Significant? You betcha! It is a 73% increase in absorbed energy!

d) A 50W payload (which can be turned completely on or completely off) must be kept in a temperature range of -10 to +10ºC.  One side of this payload is a radiator that has an emissivity of 0.9 and which is positioned to emit to space; the radiator and payload have the same temperature and are perfectly coupled in a thermal sense.    The payload continuously absorbs 10W of constant heat transfer from neighboring devices within the spacecraft.  How big should the radiator be in order to keep the payload below its maximum temperature? What maximum heater power is necessary to keep the payload at its minimum temperature?

Hot case (T=10C): Qint+Qabs=60W=e*sigma*T4*A; A=60/(e*sigma*T4) = 0.18m2

Cold case (T=-10C): Qint+Qabs+Qhtr=10+Qhtr=e*sigma*T4*A; Qhtr=e*sigma*T4*A - 10 = 33.9W

3. Perform a series of simple thermal balances similar to the ones shown on the thermal lecture slides 39-44.  For this case, consider a flat plate that is directly between the sun and the Earth, with one flat side pointing perfectly at the sun and the other flat side pointing perfectly at the Earth.  We will assume that the edges of the plate are perfectly insulated such that they neither receive nor release any energy.  The plate is above the Earth at an altitude of 800 km, and the albedo factor a=0.3.  The area of each side of the plate is 1.75 m2. The plate is not internally dissipating any energy.

a) What is the value of Jsun? 1358 W/m2

b) What is the value of Jalbedo?  Note that this is heavily dependent on the value of F that you use, which is a bit difficult to read/estimate from the appropriate plot.  Be sure to specifically state the value of F that you are using.

Jalbedo=aFJsun = (0.3)*( 1 )*(1358W/m2) = 407W 

note that F=1 from the plot of slide 29; you have to eyeball this, which is tough; I'll accept answers where F was selected anywhere btw 0.8 and 1.3, which would give a Jalbedo value in the range of 325 to 530

c) What is the value of Jplanet? 237*[ Re / (Re+h) ]2 = 237*(6378 / 7178)2 = 187W

d) What are Asun, Aalb, Aplanet, and Asurf?

**SET TASK**.
From the spacecraft thermal problems, pull out the passage from "d) A 50W payload" to "its minimum temperature?" word for word.

**SUPPLIED INFORMATION**.
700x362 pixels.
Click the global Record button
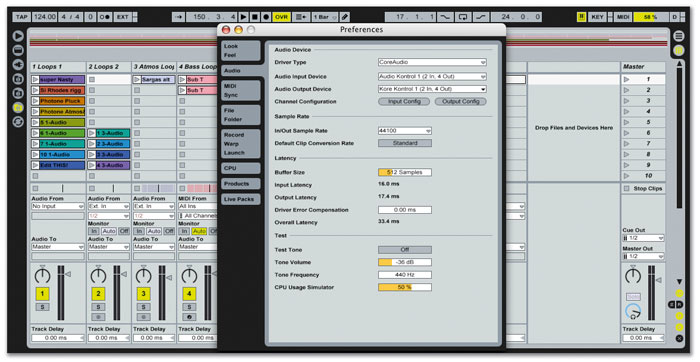(x=266, y=17)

**ANSWER IN FULL**.
d) A 50W payload (which can be turned completely on or completely off) must be kept in a temperature range of -10 to +10ºC.  One side of this payload is a radiator that has an emissivity of 0.9 and which is positioned to emit to space; the radiator and payload have the same temperature and are perfectly coupled in a thermal sense.    The payload continuously absorbs 10W of constant heat transfer from neighboring devices within the spacecraft.  How big should the radiator be in order to keep the payload below its maximum temperature? What maximum heater power is necessary to keep the payload at its minimum temperature?